Written instruction:
Copy the stretch of the records from the line containing "Where should I" through the line containing "tap(918, 1818)". Leave the pictures out of your copy.

## START Data for processing

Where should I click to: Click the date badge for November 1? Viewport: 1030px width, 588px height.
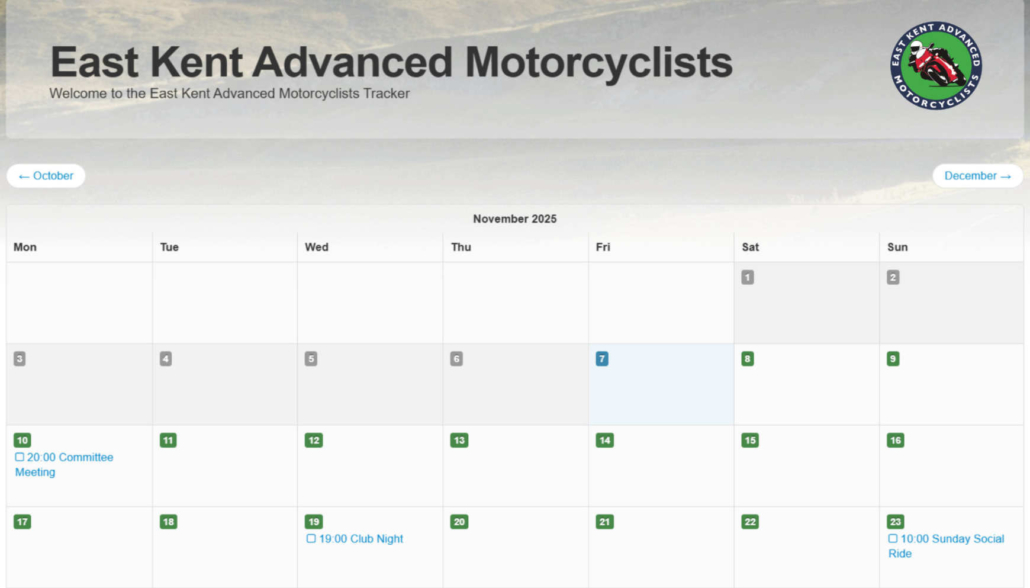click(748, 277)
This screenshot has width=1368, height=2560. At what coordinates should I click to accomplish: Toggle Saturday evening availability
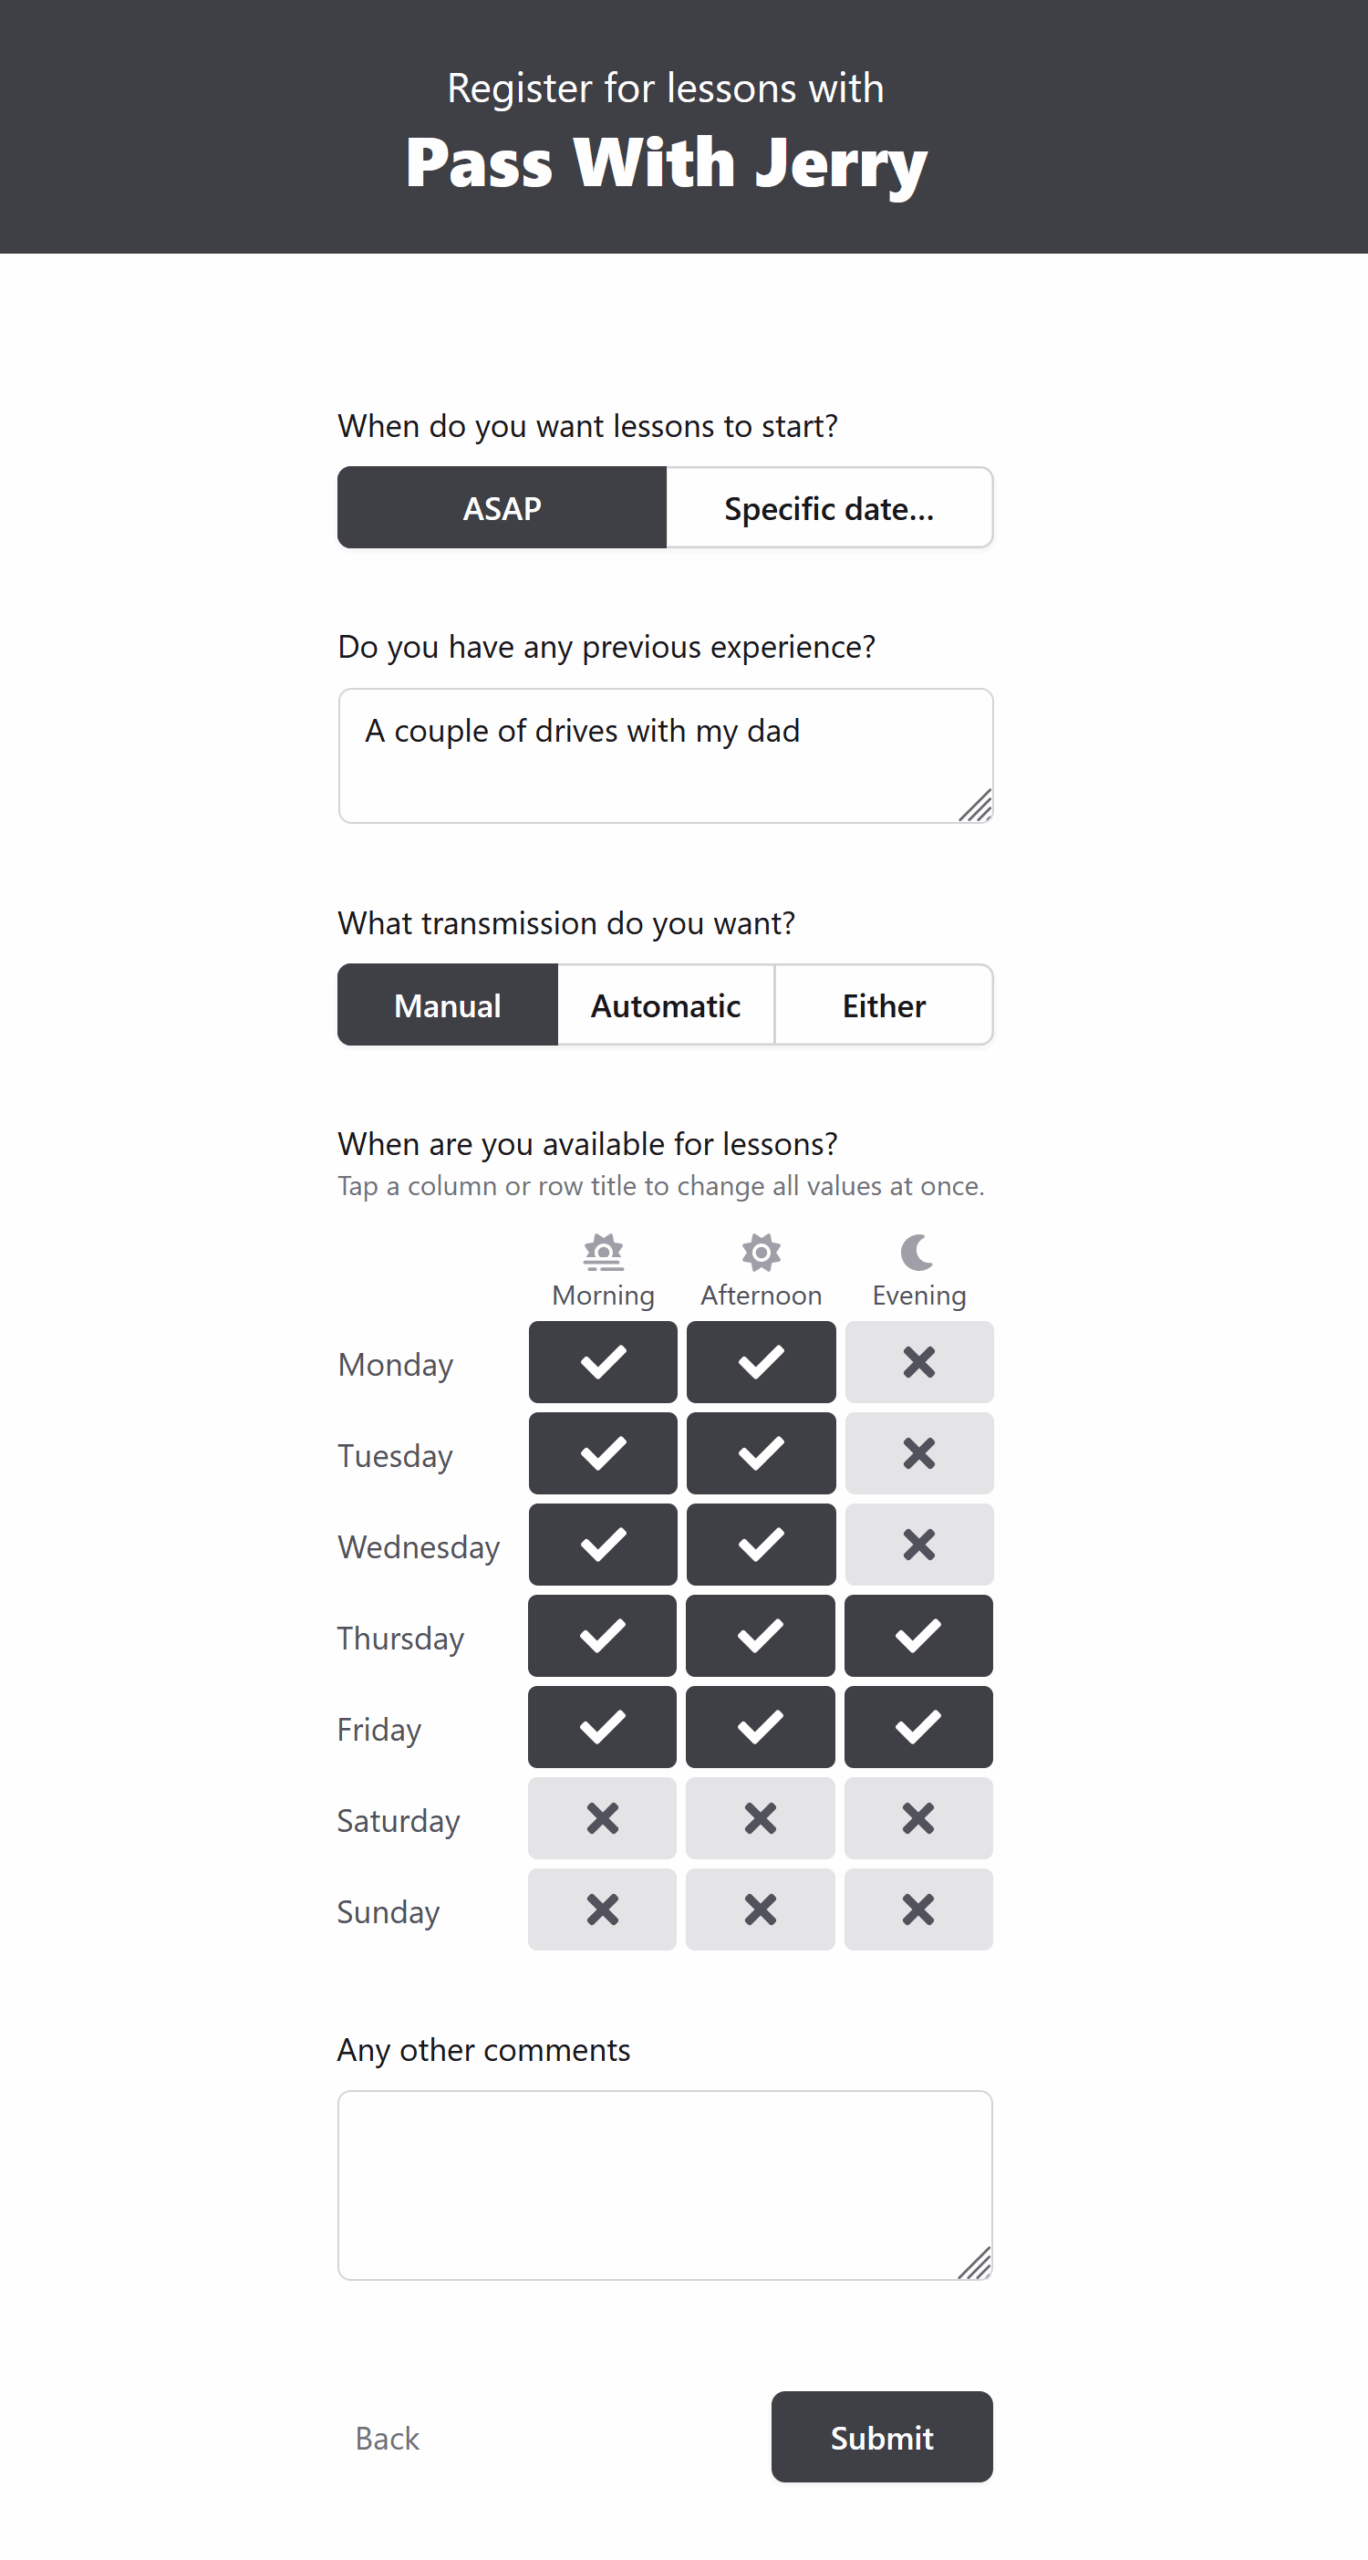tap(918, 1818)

## END Data for processing
## START Data for processing

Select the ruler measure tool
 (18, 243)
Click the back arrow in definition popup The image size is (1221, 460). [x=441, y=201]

## END Data for processing

Full answer:
Where should I click to: Click the date badge for November 1? Viewport: 1030px width, 588px height.
click(748, 277)
This screenshot has width=1368, height=2560. At what coordinates should I click to accomplish: Toggle Saturday evening availability
tap(918, 1818)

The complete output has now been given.